[Devel] Re: [PATCH 1/1] RFC: taking a crack at targeted capabilities
Eric W. Biederman
ebiederm at xmission.com
Wed Jan 6 08:56:42 PST 2010
"Serge E. Hallyn" <serue at us.ibm.com> writes:
> So i was thinking about how to safely but incrementally introduce
> targeted capabilities - which we decided was a prereq to making VFS
> handle user namespaces - and the following seemed doable. My main
> motivations were (in order):
>
> 1. don't make any unconverted capable() checks unsafe
> 2. minimize performance impact on non-container case
> 3. minimize performance impact on containers
My motivation is a bit different. I would like to get to the
unprivileged creation of new namespaces. It looks like this gets us
90% of the way there, with only potential uid confusion issues left.

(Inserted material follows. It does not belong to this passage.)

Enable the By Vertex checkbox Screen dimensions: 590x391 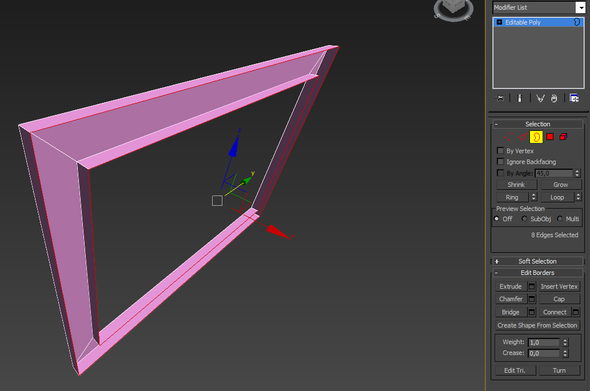[500, 151]
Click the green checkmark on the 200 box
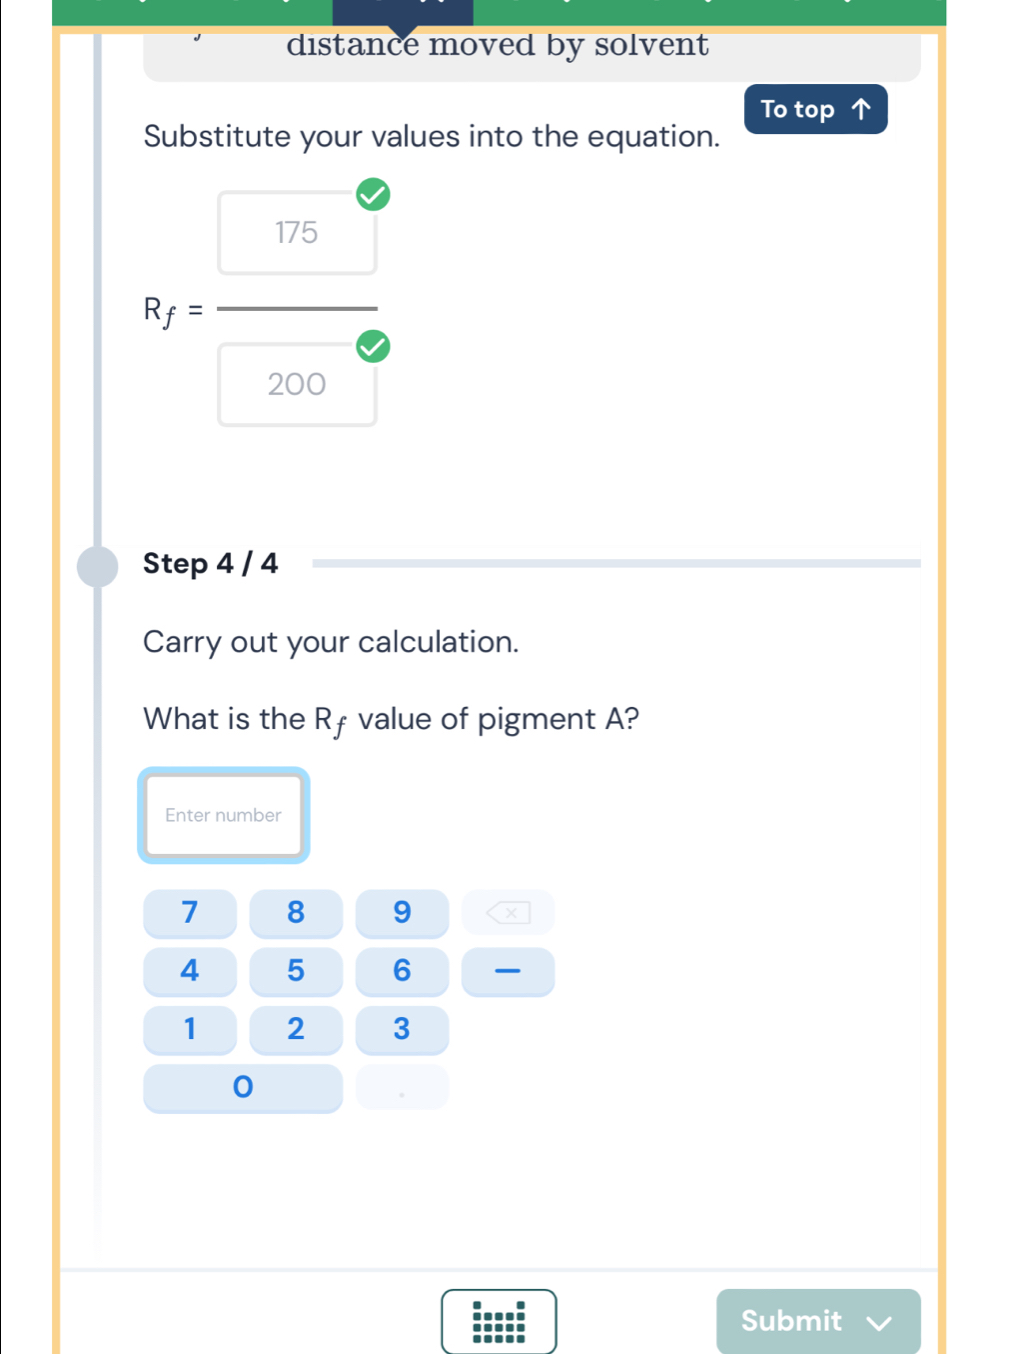This screenshot has height=1354, width=1032. click(374, 347)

I still need to handle getting all caps after creation but otherwise I
think I have a good starter patch that achieves all of your goals.
Of course kill_permission needs the checks you have suggested as well.
Eric
>From db104af741b5f0a2f128688905498cae68fbbde2 Mon Sep 17 00:00:00 2001
From: Eric W. Biederman <ebiederm at xmission.com>
Date: Wed, 6 Jan 2010 08:26:21 -0800
Subject: [PATCH] security: Make capabilities relative to the user namespace.
- Introduce ns_capable to test for a capability in a non-default
user namespace.
- Teach cap_capable to handle capabilities in a non-default
user namespace.
Signed-off-by: Eric W. Biederman <ebiederm at xmission.com>
---
include/linux/capability.h | 6 ++++--
include/linux/security.h | 12 +++++++-----
kernel/capability.c | 22 ++++++++++++++++++++--
security/commoncap.c | 40 +++++++++++++++++++++++++++++++++-------
security/security.c | 12 ++++++------
security/selinux/hooks.c | 14 +++++++++-----
6 files changed, 79 insertions(+), 27 deletions(-)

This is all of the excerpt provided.